• **Task prompt**: The word "agent" marks the lines to keep; find each one in the data and copy it.

★ ★ ★ ★ ★

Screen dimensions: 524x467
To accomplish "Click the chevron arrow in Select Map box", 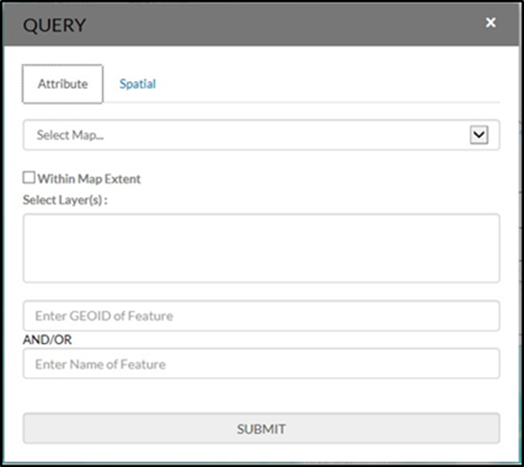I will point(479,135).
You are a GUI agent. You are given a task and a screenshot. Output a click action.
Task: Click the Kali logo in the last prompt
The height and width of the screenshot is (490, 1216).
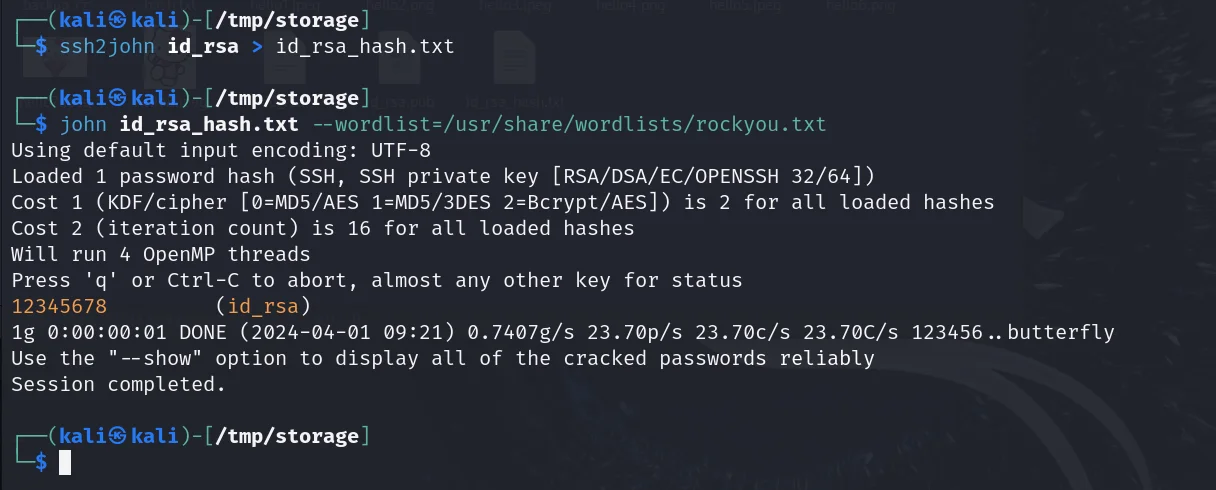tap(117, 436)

★ ★ ★ ★ ★

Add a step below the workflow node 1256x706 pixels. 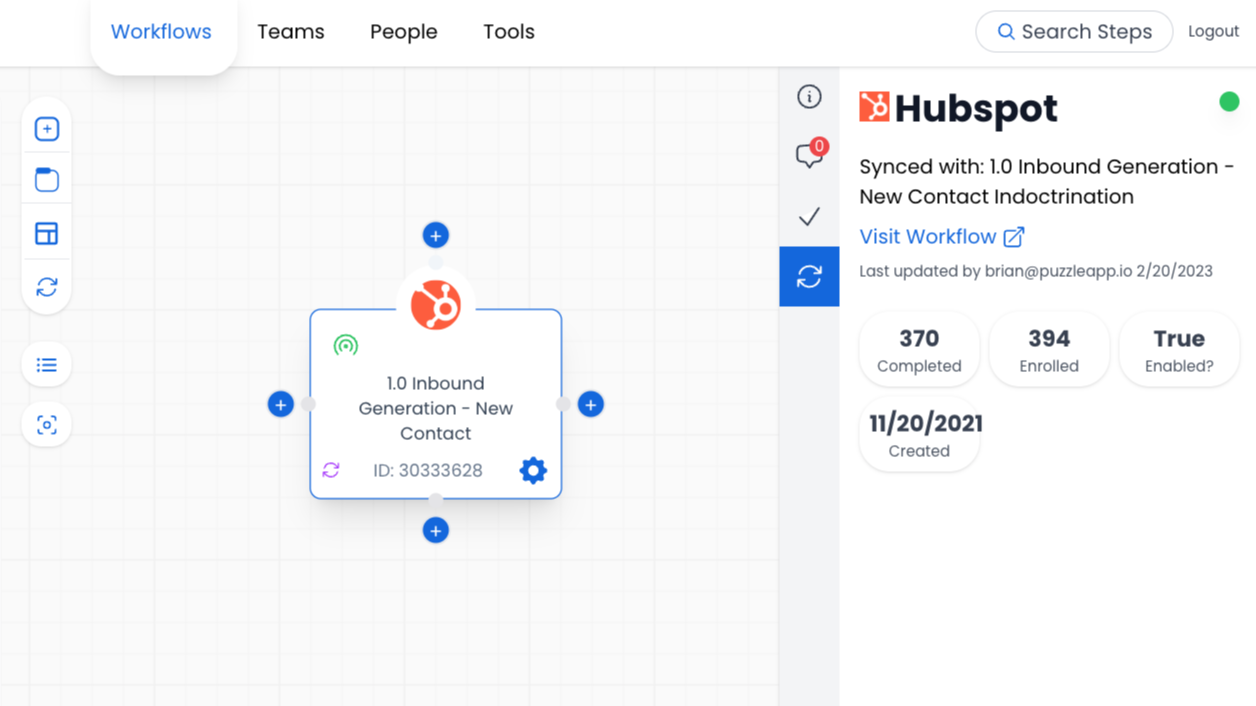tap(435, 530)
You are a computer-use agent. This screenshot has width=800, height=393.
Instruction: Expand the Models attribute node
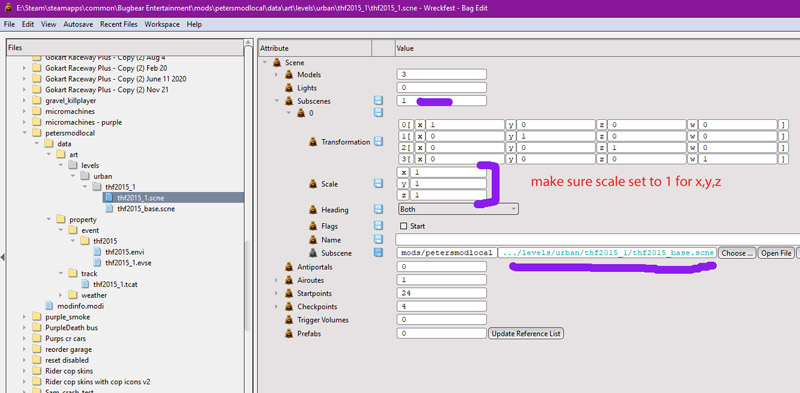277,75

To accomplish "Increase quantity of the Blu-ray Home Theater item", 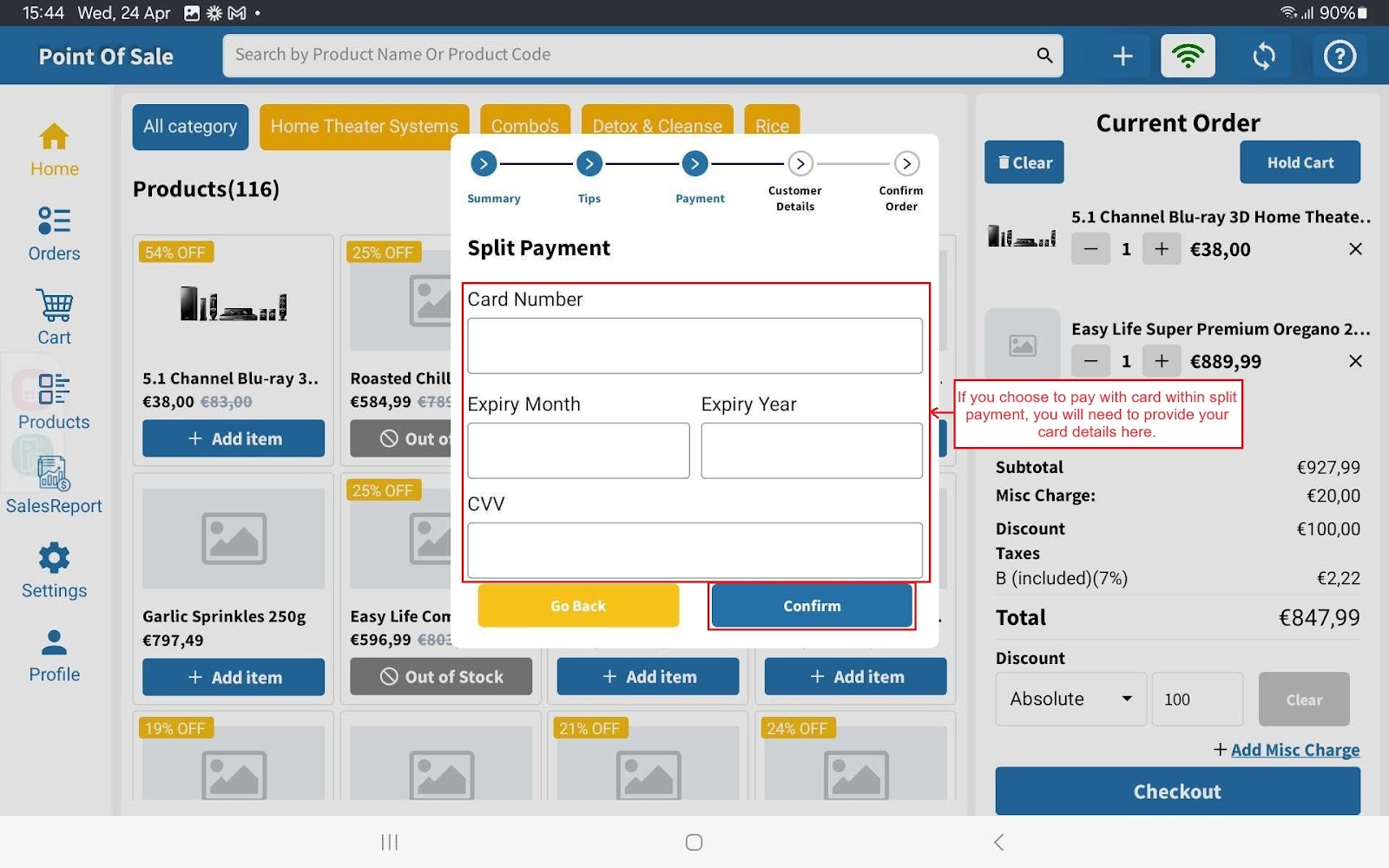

★ ★ ★ ★ ★

• **Result of the task**:
You are a GUI agent. You are given a task and a screenshot. Output a click action.
You are a computer-use agent. This screenshot has width=800, height=393.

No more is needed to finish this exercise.